And anyway, because I have watched so many hours of such different content, the algorithm is always showing me new streams to check out. This week, a hitchhiking stream caught my attention.

So there is this guy, Trevor, who goes by the screenname Hitch, a Canadian who decided to hitchhike his way across Europe on his way to TwitchCon this weekend. Armed with a full backpack, streaming equipment, some cardboard signs, and a tent to sleep in, he stood at the side of many roads and hopped into the cars of absolute strangers to head down the road toward his destination. It took him 10 days. I watched the last 3, which ended in a riveting bike ride across Rotterdam in a race with his girlfriend (who was coming in from another direction, also live-streaming the experience with a different chat).

These three days had everything:

  • An impromptu guitar concert at the side of the road. (the guy was pretty good!)
  • Hockey talk with Ovechkin mentioned!
  • Introduction to a random band that we all loved and followed on Spotify.
  • There was this minute when it was just him with his thumb out, a song from said was band playing through his phone speakers, and us in chat watching him and it was just… cinema, as the kids say.
  • Schnitzel fries with gravy that looked delicious (though the schnitzel might have been tough?). I guess this was in the equivalent of a turnpike travel plaza? But the fries looked golden hot and the gravy had real mushrooms. I’d try it!
  • Learning that you have to pay to pee in some bathrooms in Europe (?)… which means that Urinetown is real? (I mean, it’s kinda like that here, what with the “customers only bathroom” policy in many places…)
  • Learning that you can camp almost anywhere in Sweden, something I told my three Scouts here. Their eyes lit up. “We should go there!”
  • Reading an international chat talk about sports and politics and border crossings and judging cars. The shared worried. The universal love of hating Boston hockey.
  • Listening to Hitch talk about having to trust other people and being trusted during the journey. The feeling of connection with strangers and the freedom of movement being key for how he wants to live his life.
  • Seeing parts of Rotterdam by bike (“Their infrastructure for biking is AMAZING! Wow!”)

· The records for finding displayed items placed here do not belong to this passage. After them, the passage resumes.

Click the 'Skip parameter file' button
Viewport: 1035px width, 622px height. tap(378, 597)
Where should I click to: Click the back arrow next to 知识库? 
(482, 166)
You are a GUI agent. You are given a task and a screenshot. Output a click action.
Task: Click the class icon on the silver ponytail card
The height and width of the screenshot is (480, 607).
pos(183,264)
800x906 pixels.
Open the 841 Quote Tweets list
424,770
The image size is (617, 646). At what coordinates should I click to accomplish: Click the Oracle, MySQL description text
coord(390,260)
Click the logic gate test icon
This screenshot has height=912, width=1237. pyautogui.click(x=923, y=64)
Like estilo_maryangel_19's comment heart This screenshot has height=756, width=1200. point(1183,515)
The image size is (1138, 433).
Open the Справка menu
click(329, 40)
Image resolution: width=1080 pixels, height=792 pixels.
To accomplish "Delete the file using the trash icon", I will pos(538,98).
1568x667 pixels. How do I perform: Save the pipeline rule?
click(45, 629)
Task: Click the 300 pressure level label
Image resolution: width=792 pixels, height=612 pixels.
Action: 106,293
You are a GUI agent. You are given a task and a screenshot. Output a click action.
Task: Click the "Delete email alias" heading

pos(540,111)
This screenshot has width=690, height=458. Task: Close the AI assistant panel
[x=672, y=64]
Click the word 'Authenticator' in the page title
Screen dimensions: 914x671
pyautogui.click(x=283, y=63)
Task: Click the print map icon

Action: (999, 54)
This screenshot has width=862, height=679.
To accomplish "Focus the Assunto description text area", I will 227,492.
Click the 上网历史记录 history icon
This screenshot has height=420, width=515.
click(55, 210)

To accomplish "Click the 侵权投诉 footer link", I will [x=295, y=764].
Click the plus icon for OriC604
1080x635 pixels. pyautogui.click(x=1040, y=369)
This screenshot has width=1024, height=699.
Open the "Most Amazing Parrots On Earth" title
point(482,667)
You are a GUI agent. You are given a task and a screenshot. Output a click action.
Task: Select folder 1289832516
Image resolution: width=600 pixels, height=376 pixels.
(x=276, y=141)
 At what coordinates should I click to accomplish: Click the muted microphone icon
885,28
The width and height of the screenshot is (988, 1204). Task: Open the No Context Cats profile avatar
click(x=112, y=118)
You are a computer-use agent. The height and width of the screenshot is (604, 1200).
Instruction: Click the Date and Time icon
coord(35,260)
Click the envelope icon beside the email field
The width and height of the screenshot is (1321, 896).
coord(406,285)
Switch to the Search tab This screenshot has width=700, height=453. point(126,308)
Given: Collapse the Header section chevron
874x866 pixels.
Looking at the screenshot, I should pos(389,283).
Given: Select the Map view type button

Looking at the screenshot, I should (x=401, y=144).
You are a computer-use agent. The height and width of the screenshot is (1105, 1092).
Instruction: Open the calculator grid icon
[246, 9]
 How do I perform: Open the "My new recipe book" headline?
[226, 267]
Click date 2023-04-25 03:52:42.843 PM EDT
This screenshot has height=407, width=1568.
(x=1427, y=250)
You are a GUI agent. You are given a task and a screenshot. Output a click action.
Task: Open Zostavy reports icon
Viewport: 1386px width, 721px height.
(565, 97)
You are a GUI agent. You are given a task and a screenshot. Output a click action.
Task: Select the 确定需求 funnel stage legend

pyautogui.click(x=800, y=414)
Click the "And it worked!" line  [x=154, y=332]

It was a journey. His journey that he made our journey. And I really do mean that–he was very generous about what he was doing, how he was feeling, why he was doing what he was doing. That openness mattered. This is a key thing I love about IRL streams, honestly. As much as chat loved (jokingly) declaring everything scripted and all people paid actors or NPCs (there were multiple moments when a person familiar with the stream showed up to offer a ride–which he didn’t take– or some help or a “hey, I know you!” which was funny!), what makes the IRL streams so fascinating and magical are the quiet moments of just doing, or a raw moment of speaking some truth, or organically reacting to what’s happening in the chat or in the moment. We say that in storytelling, it’s “life, but skip the boring parts,” but the boring parts make IRL streams what they are. 15 minutes of waiting for someone to pick up Hitch on the side of a rest stop off ramp was riveting and full of tension for me!

I admit that I spent some time feeling salty about all this at first. Here’s this young, fit, not unattractive white guy doing a thing and feeling pretty safe and secure while he does it. Watching him stick his thumb out, holding his handmade cardboard sign with his intended destination, his face bright and affable, a graceful nod of thanks when a denied ride goes by, made me feel many feelings. When cars came by to pick him up, the drivers often asked where he was from, to which he’d answer Canadian, which I think made the drivers more open to accepting him (that’s likely conjecture, but I do wonder). And anyway, my salt came from my own feeling of insecurity: this is a thing I would never do and don’t think I could ever do. In what universe could I safely hitchhike without fear of any level of violence or just, you know, not being picked up at all? I guess I’ll name the jealousy for what it is: it’s not that I really want a life of hitchhiking across cool places as my day job, I want the the feeling of full and unencumbered freedom of being able to do so if I wanted. (And I think there is a story engine in that… I don’t know how it will manifest yet.)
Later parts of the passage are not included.